The crew of a passing fishing vessel found the remains of Watson, Ah Sam and baby Ferrier on 19 January 1882 and they were accorded a huge public funeral in Cooktown. In 1885, public subscriptions were called for the Mary Watson's Monument, a drinking-fountain memorial; this was erected with the co-operation of the Cooktown Municipal Council in 1886. The tank in which she escaped was on display at the Queensland Museum for many years.

Lizard Island was gazetted as a National Park in 1939 and now contains a resort to the west of the ruins. The story has continued to stir the public imagination and the site of the ruins generally believed to be Watson's cottage remains a focus for the memory this tragic incident in the European settlement of the North.

== Description ==
The stone ruins are located approximately 60 m from Watson's Beach and 35 m north west of Ferrier's Creek at Watson's Bay on the north side of Lizard Island. This is a high rocky island 90 km NNE of Cooktown and 31 km from the coast NE of Cape Flattery.
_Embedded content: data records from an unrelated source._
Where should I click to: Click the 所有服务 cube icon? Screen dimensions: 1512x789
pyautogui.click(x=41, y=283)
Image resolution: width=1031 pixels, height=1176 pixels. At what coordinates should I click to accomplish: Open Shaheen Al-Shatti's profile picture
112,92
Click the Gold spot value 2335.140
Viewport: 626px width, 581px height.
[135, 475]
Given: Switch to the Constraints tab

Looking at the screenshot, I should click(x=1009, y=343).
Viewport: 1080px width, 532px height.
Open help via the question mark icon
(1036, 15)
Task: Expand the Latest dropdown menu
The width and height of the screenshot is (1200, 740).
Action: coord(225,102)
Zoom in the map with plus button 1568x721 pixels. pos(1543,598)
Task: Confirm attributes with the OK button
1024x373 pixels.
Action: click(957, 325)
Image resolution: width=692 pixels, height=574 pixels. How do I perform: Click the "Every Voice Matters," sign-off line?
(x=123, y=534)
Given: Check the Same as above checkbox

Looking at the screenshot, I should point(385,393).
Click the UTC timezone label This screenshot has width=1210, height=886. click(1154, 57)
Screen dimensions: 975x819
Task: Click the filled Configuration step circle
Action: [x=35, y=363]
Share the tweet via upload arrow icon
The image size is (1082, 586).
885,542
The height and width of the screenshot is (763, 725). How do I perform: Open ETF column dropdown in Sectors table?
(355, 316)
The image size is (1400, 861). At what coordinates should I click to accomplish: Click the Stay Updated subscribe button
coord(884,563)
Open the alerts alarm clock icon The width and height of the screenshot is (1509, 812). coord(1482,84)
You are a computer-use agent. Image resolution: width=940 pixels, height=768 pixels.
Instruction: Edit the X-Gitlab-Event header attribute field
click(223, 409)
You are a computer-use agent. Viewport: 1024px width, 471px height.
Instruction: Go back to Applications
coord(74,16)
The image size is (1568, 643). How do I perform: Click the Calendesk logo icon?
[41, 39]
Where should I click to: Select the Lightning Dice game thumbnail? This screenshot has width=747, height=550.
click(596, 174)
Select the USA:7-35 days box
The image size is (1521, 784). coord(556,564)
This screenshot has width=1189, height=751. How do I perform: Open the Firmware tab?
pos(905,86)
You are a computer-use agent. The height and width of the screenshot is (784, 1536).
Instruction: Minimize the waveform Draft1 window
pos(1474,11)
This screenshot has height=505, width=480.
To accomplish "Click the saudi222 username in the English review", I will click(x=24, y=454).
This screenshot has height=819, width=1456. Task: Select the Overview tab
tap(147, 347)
The ruins consist of footings and sections of wall of what was a five- roomed building measuring approximately 14 by 10 m and which appears to have been built in several stages. It is aligned parallel with the beach and has substantially collapsed with only the northwestern corner surviving to its full height, which is approximately two metres above the existing ground level. A portion of a collapsed interior wall and scattered stones also remain. The walls are constructed of local Finlayson granite, using a coursed rubble technique with the stones laid in rough courses with banding at quarter, half and three quarter heights. The stones are cemented with a mortar made of burnt coral and beach sand.

== Heritage listing ==
Mrs Watson's Cottage was listed on the Queensland Heritage Register on 21 October 1992 having satisfied the following criteria.

The place is important in demonstrating the evolution or pattern of Queensland's history.

Whether or not Watson inhabited the ruins, which is in some doubt, they symbolise the intrusion of Europeans into areas long used by Aboriginal people and the often tragic confrontations that took place in the subsequent competition for land and resources. Watson's sad and courageous death evoked widespread public admiration and respect and affected public attitudes towards Aborigines in the area. The building may well be associated with beche-de-mer fishing, an important industry in the Cooktown area in the 19th century.

The place has potential to yield information that will contribute to an understanding of Queensland's history.

The age, origin and use of the building is unproven and the ruins and surrounding area have the potential to provide information about this and possibly about the late 19th beche-de-mer industry in north Queensland.

The place is important because of its aesthetic significance.

The Lizard Island ruins have visual appeal as a picturesque standing ruin in an isolated setting overlooking the sea and evoke the empathy of visitors towards Mrs. Watson's tragic story.

The place has a strong or special association with a particular community or cultural group for social, cultural or spiritual reasons.

The Dingaal traditional owners consider the site significant as a symbol of the end of traditional ways, their displacement from traditional lands, the violation of sacred sites and completion with Europeans for resources.

The place has a special association with the life or work of a particular person, group or organisation of importance in Queensland's history.

The ruins are widely believed to be associated with Watson and act as evocative memorial of her ordeal and death.